Texas Ordered to Halt Voter Purge While Judge Weighs Arguments

(Bloomberg) -- Texas must get the approval of a federal judge before removing anyone from official voter registration rolls in a purge that could disenfranchise thousands of naturalized citizens, he ruled.

Calling letters demanding proof of citizenship sent to 98,000 registered Texas voters “ham-handed and threatening,” U.S. District Judge Fred Biery ordered the state not to send any more such communications while he weighs legal arguments.

In a short opinion stating that evidence shows there “is no widespread voter fraud” in Texas to fuel concerns of heavy voting by undocumented immigrants, Biery said the purge appears to be a “solution looking for a problem.”

The campaign was challenged in three lawsuits by a collection of minority activists and voting-rights groups as well as by individual Texans wrongly included on the purge list.

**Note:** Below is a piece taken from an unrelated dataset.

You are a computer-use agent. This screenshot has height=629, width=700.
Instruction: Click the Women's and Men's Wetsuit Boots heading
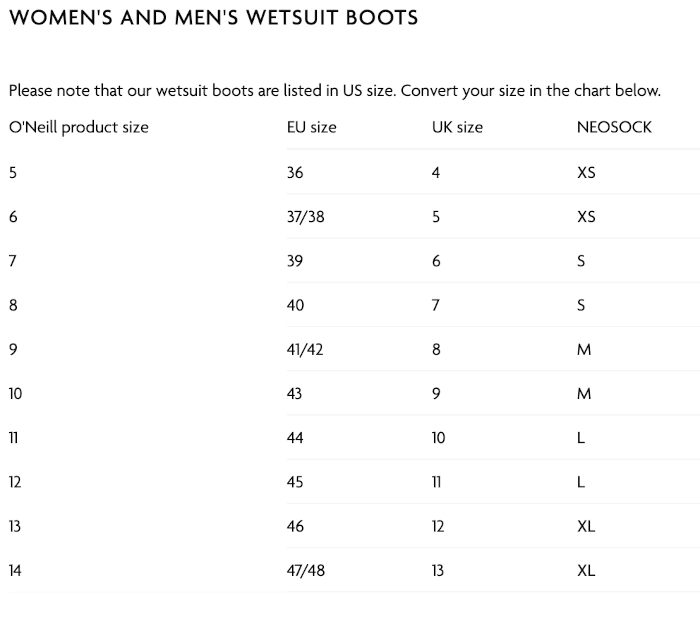pos(213,18)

The challenges were initially filed in three courts and then consolidated before Biery in San Antonio last week. On Wednesday, he said the state could continue to search for ineligible voters as long as it did so with more sensitivity to Texans’ constitutional rights and didn’t contact anyone on the list.

“Today’s ruling involves a federal district court improperly assuming control over key aspects of the state’s obligation’’ to “maintain the integrity of its voter rolls,” Texas Attorney General Ken Paxton said in a statement, adding that “we are weighing our options.”

The purge was started by Texas Secretary of State David Whitley and supported by Paxton and Gov. Greg Abbott, all Republicans. Voter fraud and voter suppression are incendiary political issues across the U.S., typically dividing Republicans from Democrats who view voter I.D. laws and the like as efforts to disenfranchise minorities. President Donald Trump tweeted last month that the Texas campaign reflected “rampant” fraud “all over the country.”

Texas has already admitted that at least 25,000 naturalized citizens were sent the letters in error after a flawed matching process between state driver’s license records and voting registration rolls failed to account for legal immigrants who became citizens in Texas during the past several decades.

The lead case is Texas League of United Latin American Citizens v. Whitley, 5:19-cv-74, U.S. District Court, Western District of Texas (San Antonio).